The album debuted at number 1 on the Billboard 200 with first week sales of 318,000 copies, which was rated as the highest first-week sales for a female artist in 2009 upon release. It is her second album to debut at number 1 on the Billboard 200, and her third to debut atop the Billboard Top Country Albums chart. As of October 2016, the album has been certified 3× Platinum by the RIAA, Platinum by the CRIA and Gold by the ARIA. Play On has since sold over three million copies worldwide. "Temporary Home" and "Mama's Song" were both nominated for Grammy Awards, while Play On was nominated for Album of the Year at both the 2010 Academy of Country Music Awards and Country Music Association Awards, and won Favorite Country Album at the 2010 American Music Awards.

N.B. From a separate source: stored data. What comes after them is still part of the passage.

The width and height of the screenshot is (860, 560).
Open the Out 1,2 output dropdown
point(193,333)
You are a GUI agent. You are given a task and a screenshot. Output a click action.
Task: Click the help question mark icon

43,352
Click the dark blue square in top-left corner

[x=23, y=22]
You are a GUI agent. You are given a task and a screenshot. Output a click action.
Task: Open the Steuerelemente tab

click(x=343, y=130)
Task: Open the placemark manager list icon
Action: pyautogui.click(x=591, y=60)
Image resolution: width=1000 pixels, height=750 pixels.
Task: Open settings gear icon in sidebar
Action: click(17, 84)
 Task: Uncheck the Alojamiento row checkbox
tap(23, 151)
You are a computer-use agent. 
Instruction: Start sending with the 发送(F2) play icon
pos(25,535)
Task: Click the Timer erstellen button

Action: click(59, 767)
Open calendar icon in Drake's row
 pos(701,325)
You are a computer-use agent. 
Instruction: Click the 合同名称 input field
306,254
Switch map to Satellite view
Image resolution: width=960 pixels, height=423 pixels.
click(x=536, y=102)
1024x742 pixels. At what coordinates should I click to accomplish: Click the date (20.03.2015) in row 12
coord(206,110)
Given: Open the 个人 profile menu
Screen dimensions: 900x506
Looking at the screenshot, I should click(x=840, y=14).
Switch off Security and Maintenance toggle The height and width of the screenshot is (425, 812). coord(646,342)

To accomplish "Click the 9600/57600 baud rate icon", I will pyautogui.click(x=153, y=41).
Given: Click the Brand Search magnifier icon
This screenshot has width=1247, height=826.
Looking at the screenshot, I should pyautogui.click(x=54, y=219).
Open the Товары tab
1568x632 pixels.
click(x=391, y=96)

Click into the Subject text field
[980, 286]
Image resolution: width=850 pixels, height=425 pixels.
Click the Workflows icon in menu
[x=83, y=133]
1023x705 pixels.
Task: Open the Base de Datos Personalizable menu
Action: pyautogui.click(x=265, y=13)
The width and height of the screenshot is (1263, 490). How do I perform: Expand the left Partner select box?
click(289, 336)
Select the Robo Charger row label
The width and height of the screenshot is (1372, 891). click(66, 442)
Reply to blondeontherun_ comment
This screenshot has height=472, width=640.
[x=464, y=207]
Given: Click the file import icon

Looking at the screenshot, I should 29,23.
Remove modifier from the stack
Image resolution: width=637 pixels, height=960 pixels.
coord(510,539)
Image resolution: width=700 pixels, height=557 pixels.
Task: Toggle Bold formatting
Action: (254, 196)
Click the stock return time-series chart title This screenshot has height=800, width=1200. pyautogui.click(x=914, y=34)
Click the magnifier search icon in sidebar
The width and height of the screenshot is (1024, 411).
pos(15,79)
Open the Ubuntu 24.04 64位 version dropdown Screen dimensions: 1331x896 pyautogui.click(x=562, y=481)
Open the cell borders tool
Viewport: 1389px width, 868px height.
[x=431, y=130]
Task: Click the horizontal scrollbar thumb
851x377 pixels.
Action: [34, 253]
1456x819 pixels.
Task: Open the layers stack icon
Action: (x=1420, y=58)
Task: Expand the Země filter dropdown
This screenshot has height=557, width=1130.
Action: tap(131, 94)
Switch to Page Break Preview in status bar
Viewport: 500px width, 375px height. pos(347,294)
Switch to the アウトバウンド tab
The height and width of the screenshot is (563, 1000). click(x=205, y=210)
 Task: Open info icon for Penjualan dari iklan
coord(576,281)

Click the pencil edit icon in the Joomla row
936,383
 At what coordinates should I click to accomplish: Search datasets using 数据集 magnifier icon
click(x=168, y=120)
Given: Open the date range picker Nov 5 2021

The album spawned three consecutive Billboard Hot Country Songs number 1 singles — "Cowboy Casanova", "Temporary Home" and "Undo It", all of which certified Multi-Platinum or Platinum by the RIAA. The fourth single, "Mama's Song", reached number 2 on the chart and received a Gold certification from the RIAA. "Cowboy Casanova" achieved one of the biggest single-week upwards on the Billboard Hot 100 of all time, when it climbed 96–11 in its second week.

Background

Songwriter Luke Laird said of writing the album's title track, "Carrie had pretty much blocked out three months to write for this album, and she probably wrote over 60 songs during that period. This was the first time Natalie and Carrie had met, and "Play On" was actually the second song we wrote that day. When we finished writing the first song, Carrie went downstairs to get a drink, and I told Natalie, "I'll bet she's going to want to write another song." Because when Carrie comes in to write, she's ready to work all day."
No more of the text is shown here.